Hypothesis: by considering small motifs (4-12bp let’s say), we can use the sequences and their relationships, the abundances, and other information to make a UPGMA tree and/or a HMM model to describe the relationships between submotifs in the same family. Does this reveal anything interesting about certain promoter sequences? How much overlap with known promoter motifs?

hypothesis: does assessing motif frequency using a combined approach of ranked and clustered motifs yield novel motifs?

  1. Paper 2: Terminator structural assessment and k-mer bias assessment for prokaryotic transcriptional termination regions.

hypothesis: does creating a map of terminator structure, bubble k-mer bias, hairpin k-mer bias, and terminator diversity in genus level compendiums add richness to the microbial ecology field?

  1. Paper 3: Review of k-mer motifs, distance metrics, and early-mid alignment-free listerature (no pseudoalignment yet). hypothesis: using alignment-free approaches towards genome annotation allows analyses to be re-run as new genomic data is added, with linear time complexity, adding to the utilities of micorbial pathology and disease research physiology, microbial genomics, and whichever datasets are used in the application reports.

  2. Paper 4: Application note: kmerdb

hypothesis: alignment-free methods often begin with the step of k-mer counting, when building various indices and for alignment-free methods, as well as sequence assembly. does standardizing the k-mer library drive the knowledge of pre-computed statistics of value, by virtue of programmatic access to data, associated format interconversion utilities, and familiar programmatic access?

access to a variety of k-mer count data and inter-profile distances requires accessory tools to manage large alignment-free datasets, prior to sequence assembly. By virtue of this, closer access to data such as sequence motif, or more simply ‘profiles’ of, genomic count indices permits the re-assessment of and improvement upon existing assemblies.
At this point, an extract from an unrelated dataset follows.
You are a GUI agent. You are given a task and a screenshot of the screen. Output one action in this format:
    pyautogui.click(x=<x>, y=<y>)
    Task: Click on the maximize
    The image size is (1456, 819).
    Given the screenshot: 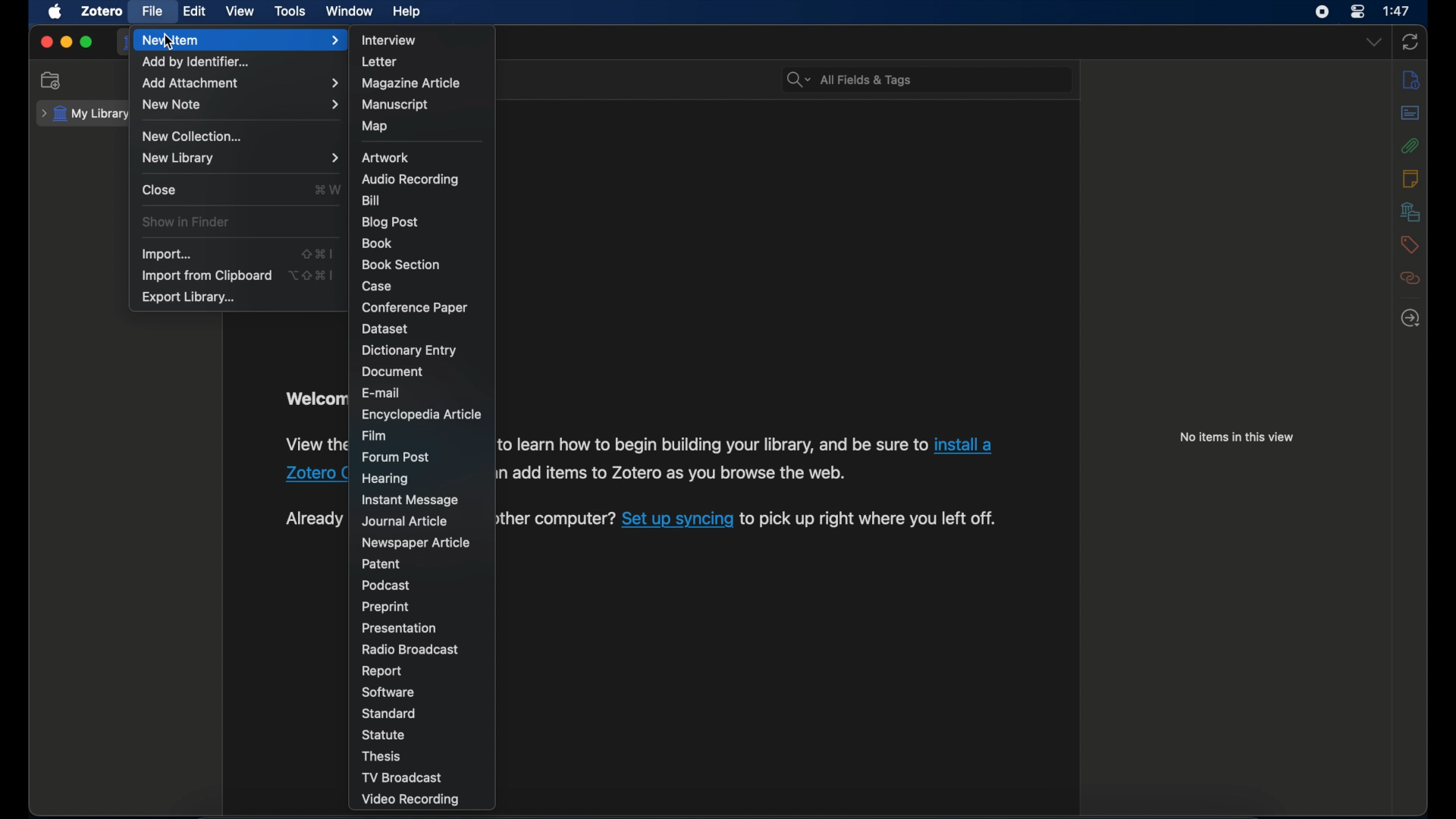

K-mer counts are direct and proveably derived from the genomic datasets, presumably FastA or FastQ formatted data. Next to this, graphs may be assembled and delivered to assembly routines, which utilize different algorithmic and heuristic approaches to making “assembled” sequences from shorter sequence reads. Assembly algorithms might perform differently under certain genomic, ecological, or sequence repetition conditions, and assessment of available assemblies has been difficult.

Functional genomics took the scene in 2016, as research oriented away from second-generation sequencing technologies (Illumina HiSeq and MiSeq platforms) for the sheer amount of data, and back to the characteristics of high-value sequences and their functional signatures.